My granddaughter in Santa Cruz has 32 kids in her fourth grade class, and according to her mother, who volunteers in the classroom a lot, it isn’t working very well. 

Many children come to school carrying the problems of society with them. Even in small classes teachers would have a hard time providing everything these kids need—and with 32 individuals to cope with, they certainly can’t do it. 

The Planet has reported on a couple of recent local cases where high-school age young people have demonstrated big problems. One girl was caught with a gun in her backpack—and the excuse was that her father gave it to her to keep it out of the hands of younger siblings. A 16-year-old was arrested this weekend for slashing the throat of a total stranger on a pleasant spring evening at the Berkeley Rose Garden. These are problems teachers can’t solve in the classroom. 

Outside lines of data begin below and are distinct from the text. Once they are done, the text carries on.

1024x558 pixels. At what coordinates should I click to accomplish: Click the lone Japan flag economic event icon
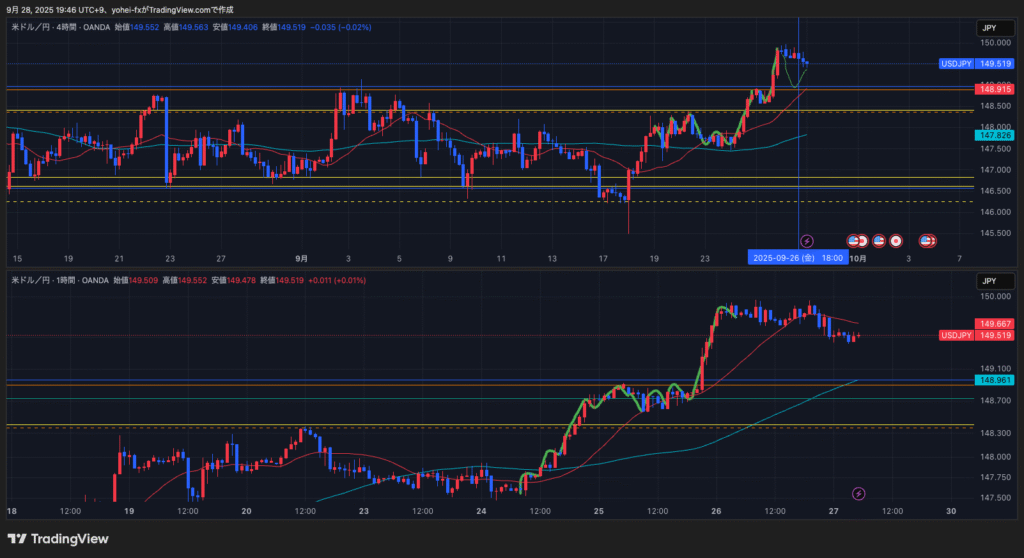point(897,241)
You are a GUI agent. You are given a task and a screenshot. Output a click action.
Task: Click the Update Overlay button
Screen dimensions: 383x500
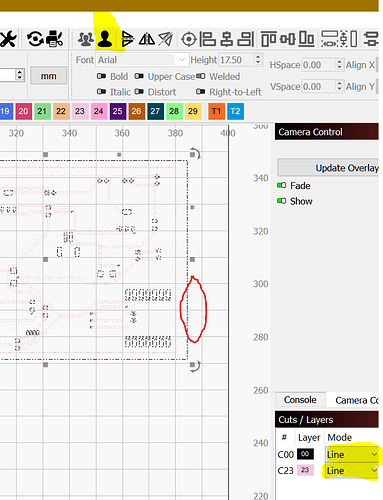pyautogui.click(x=329, y=168)
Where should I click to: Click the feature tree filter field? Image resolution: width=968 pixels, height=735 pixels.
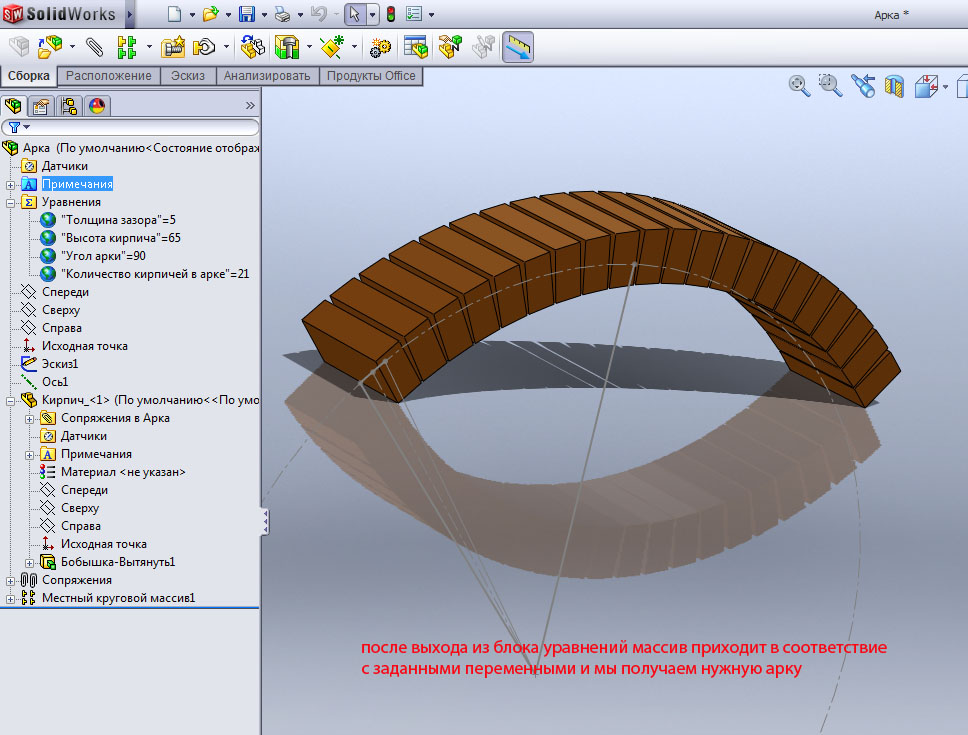pyautogui.click(x=140, y=127)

The contract negotiations in the Berkeley Unified School District continue to be hot and heavy. Teachers are becoming more militant, working to rule by refusing to provide their professional services outside of the formal contact hour schedule. Whether this is a good PR move for the teachers’ union is debatable. The union president has sent out letters complaining that BUSD’s perspective gets better airtime on the Parent-Teacher Association e-mail tree—but that could just be a reflection of how the parents are viewing the controversy. It seems unwise for the Berkeley Federation of Teachers to suggest shooting the messenger.  

There’s no easy answer to the question of whether a teachers’ union is good or bad for students. The all-time worst teacher any of my three kids had in the Berkeley Public Schools was a high official in the union—but, to make it more complicated, so were two of the best. In the ideal world, a teachers’ union should advocate for both teachers and students, but in the real world it seems sometimes that the kids come second. 

Sometimes seriously inadequate teachers who really should move on to another profession are protected by the union for much too long. 

Maximum class size is one of the key elements highlighted in the latest round of communications from teachers. This seems to be one place where teachers and parents could agree, and could join together to make the point to the school administration. And the students, particularly the always articulate Berkeley High students, should be playing an important role in the discussion as well.  

But putting a lid on class size, even if that’s needed in Berkeley, won’t solve all the problems of the public school system today, nor will giving teachers raises, even if they deserve them. The disintegration of public education in California has much deeper roots, and the solution, as my new teacher friend recognizes, is ultimately political.